In my previous blog post I had indicated that the informal sector seems to have been neglected by government when drawing an economic response policy to mitigate against the effects of the Covid-19 pandemic. For the last two weeks I have been listening and reading with keen interest to see if a well-articulated plan or policy would be brought to the fore. The rationale for protecting the informal sector should be obvious for any developing country as most people find themselves ‘employed’ in this sector. We must not forget that informality has also been making its way into the formal sector. For developing countries, the informal economy is key. However, Botswana much like its neoliberal kin has found a bulk of its response package going to the ultra-rich and the SMEs picking up crumbs while the informal economy or sector is largely neglected. All this a result of the neoliberal economic structuring of the means of production. The inadequacies we see are embedded in the Washington Consensus economic mechanics.
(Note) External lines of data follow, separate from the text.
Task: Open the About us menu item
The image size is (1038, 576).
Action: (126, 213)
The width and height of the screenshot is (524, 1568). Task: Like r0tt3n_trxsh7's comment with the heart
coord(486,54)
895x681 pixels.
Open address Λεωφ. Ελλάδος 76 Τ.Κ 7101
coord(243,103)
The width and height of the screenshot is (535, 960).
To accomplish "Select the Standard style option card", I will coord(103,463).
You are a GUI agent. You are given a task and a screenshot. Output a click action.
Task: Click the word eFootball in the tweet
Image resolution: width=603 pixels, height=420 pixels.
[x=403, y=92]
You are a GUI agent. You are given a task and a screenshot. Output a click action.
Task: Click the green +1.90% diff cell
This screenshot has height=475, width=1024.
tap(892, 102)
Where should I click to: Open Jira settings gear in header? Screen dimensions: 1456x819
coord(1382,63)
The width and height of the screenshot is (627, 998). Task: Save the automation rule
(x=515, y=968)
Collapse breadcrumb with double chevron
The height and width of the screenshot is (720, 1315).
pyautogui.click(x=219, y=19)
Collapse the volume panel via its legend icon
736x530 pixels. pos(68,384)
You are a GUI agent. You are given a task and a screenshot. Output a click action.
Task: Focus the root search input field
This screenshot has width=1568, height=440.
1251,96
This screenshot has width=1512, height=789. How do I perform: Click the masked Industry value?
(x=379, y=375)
It is my belief that the failure by the Masisi administration to respond adequately is born out of ignorance of what constitutes informality. I have listened time and time again as Ministers and some government officials alike tried to respond to questions regarding the informal sector. What I discerned was a confused understanding of Small and Medium Enterprises and the informal worker or sector. One would have thought that just the word informal, without going into technical definitions, would have brought light in a dark house but that would not be the case. In a televised interview, the Secretary of the Covid-19 fund and the BURS representative were at pains explaining how the fund would help the informal sector. Constant references to possible beneficiaries needing to be tax law and companies act complaint was, for me, a clear indicator of their lack of understanding of the subject matter.
Who then are informal workers? According to the ILO these are all workers (regardless of where they worked), if their employment relations were not subject to controls, conditions set by labour legislation regarding taxation, social security contributions and social protection (holidays, work-related illnesses, redundancy payments, etc.). These workers are faced with precarious work and their work is most often undeclared. Remember the guy who your employer engages to wash his cars once in a while? That the informal worker. These are the people who are at the fringes of the formal economy even though in some cases they serve as suppliers of the formal economy (Please consider visiting the ILO literature for an in-depth discussion).
The point I am making in this piece, is that owing to the economic structure of our country which is meant to prioritise big business over the ordinary Jack and Jill many people fall through the cracks. The dismantling of the welfare state not only shrunk the fiscal provisions for social protection but increased labour market deregulation plunging many into informality. For developing countries, financial aid (loans or grants) often come with conditions that require reform (deregulation) plunging those countries into further crises. As a consequence of our neoliberal posturing our economic rescue packages often neglects the most vulnerable. Don’t get me wrong, Botswana has social protection mechanisms in place which I recognise. Be that as it may, the do very little to address peculiar needs of the informal worker and of the informal economy.
Even with my observations as stated above I refuse to believe that an entire government would lack the understanding of what the informal economy is. I refuse to believe that they don’t have the requisite expertise. Even if they didn’t, I believe that the University of Botswana has a few labour economists who would have lent them their expertise. The economic system is designed, methinks, to be cavalier to the needs of informal economy.
To adequately address the singular and peculiar needs of the informal economy, our government first needs to appreciate the importance of this part of the economy. Countries like India have developed elaborate policies aimed at developing this part of the economy. We can’t afford to have the informal economy to be reduced to a paragraph in national development plans (e.g NDP11) and national visions while there is no marked effort to provide the requisite support for those employed in the informal economy. The Covid-19 pandemic has exposed our lack of support of the informal economy and informal workers. We should do better.